As situações extremas de stress laboral não conduzem apenas ao suicídio, pensar apenas nesta consequência é limitar o nosso estudo e a realidade. Temos de pensar nos casos de depressão, alcoolismo e desestruturação familiar e social. Estes problemas causam prejuízo para as empresas que passam a ter um mau colaborador, descontente, sem iniciativa, sem capacidade de produzir os mínimos. Com tudo isto, aumentam os acidentes laborais, os erros, entre outros prejuízos inerentes. Esta problemática tem também consequências para o Estado que em lugar de um trabalhador activo, passa a ter um trabalhador dependente de ajudas e subsídios.




Este é nada mais que um problema social, que exige respostas urgentes e conscientes para uma realidade dura e muito próxima de cada um de nós.




O princípio de uma lógica de lucro fácil para a sustentabilidade empresarial é um princípio de erro tão elementar que conduz a um resultado complexo e de consequências sociais e económicas alarmantes. As empresas devem reger-se por princípios de qualidade. Não podemos ter trabalhadores, equipas e empresas produtivas com funcionários tristes, desmotivados, com problemas psicológicos, familiares, com problemas de saúde gerados pelo stress laboral como insónias, depressões e irritabilidade.




O princípio da cooperação entre funcionários e entidades patronais é o melhor segredo para o sucesso. Existem empresas que se preocupam em agir desta forma e os resultados estão à vista. Neste aspecto é necessário trabalho eficiente e cooperativo de entidades sindicais e governos.

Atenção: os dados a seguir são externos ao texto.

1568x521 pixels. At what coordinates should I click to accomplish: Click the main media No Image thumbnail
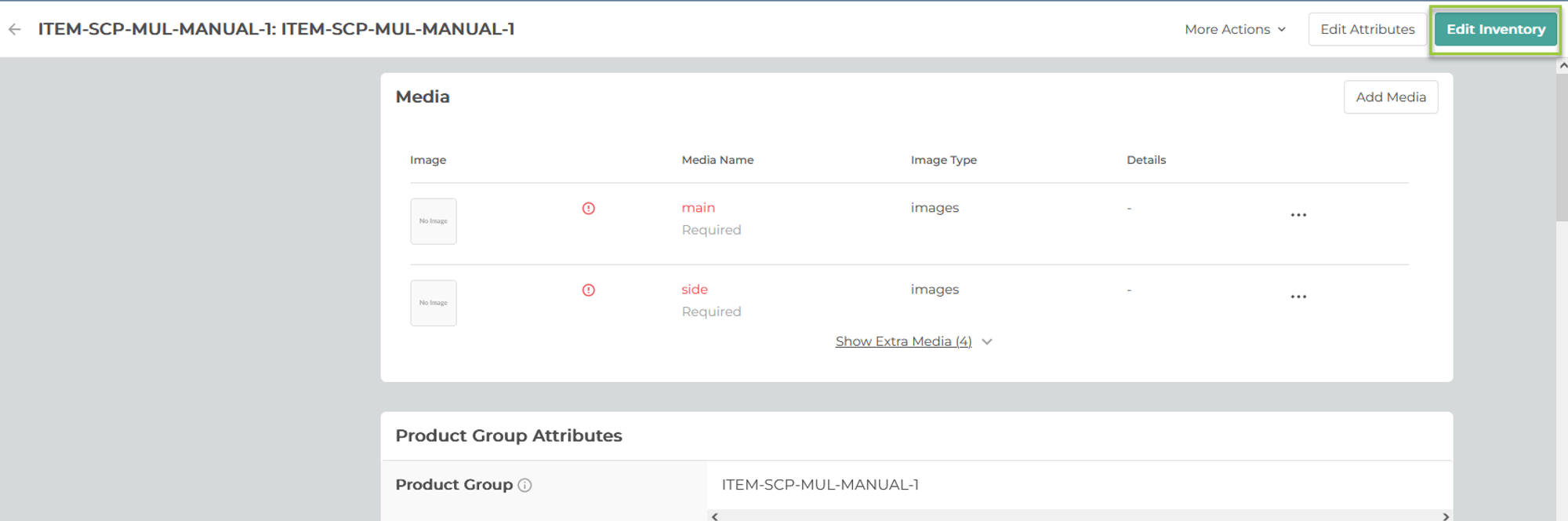pyautogui.click(x=434, y=221)
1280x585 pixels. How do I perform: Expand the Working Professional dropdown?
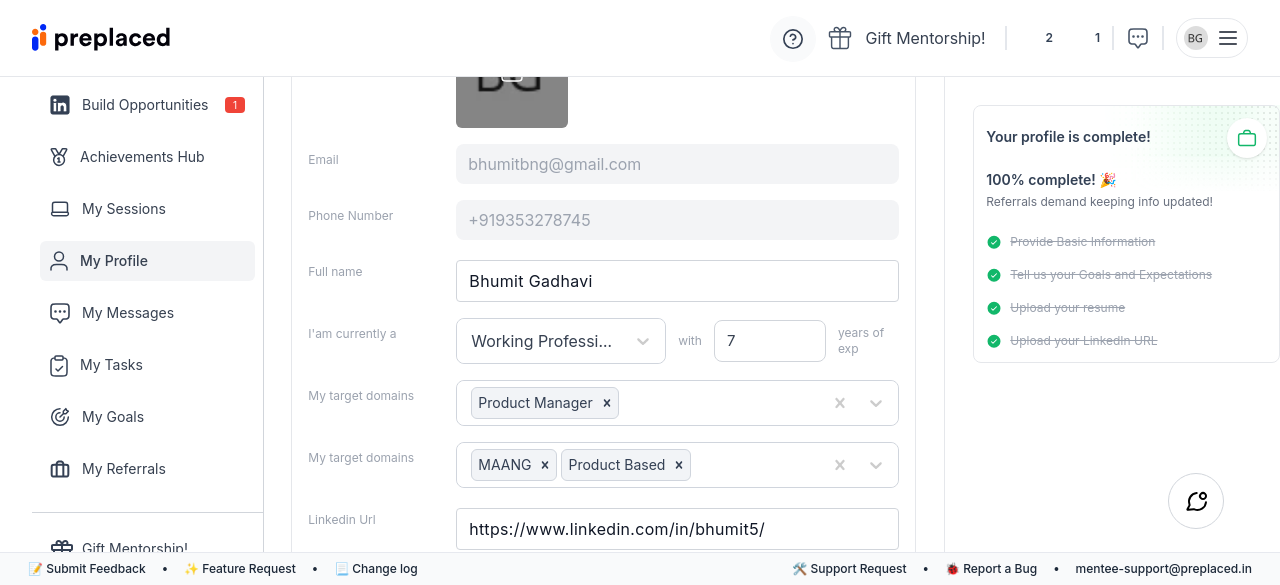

O exemplo Francês é apenas um em muitos outros exemplos por esse mundo fora. Se neste país desenvolvido já se assiste a uma realidade brutal como esta, como será em outros países numa situação pior, de necessidade de desenvolvimento ou em países que são economias emergentes?




Este artigo não se trata de uma lição aos empresários ou de um tratado de gestão. Este artigo é uma visão que se pode ter do mundo e da forma preocupante como ele evolui. Não podemos evoluir para um mundo melhor se caminhamos para o caos social causado por um capitalismo selvagem.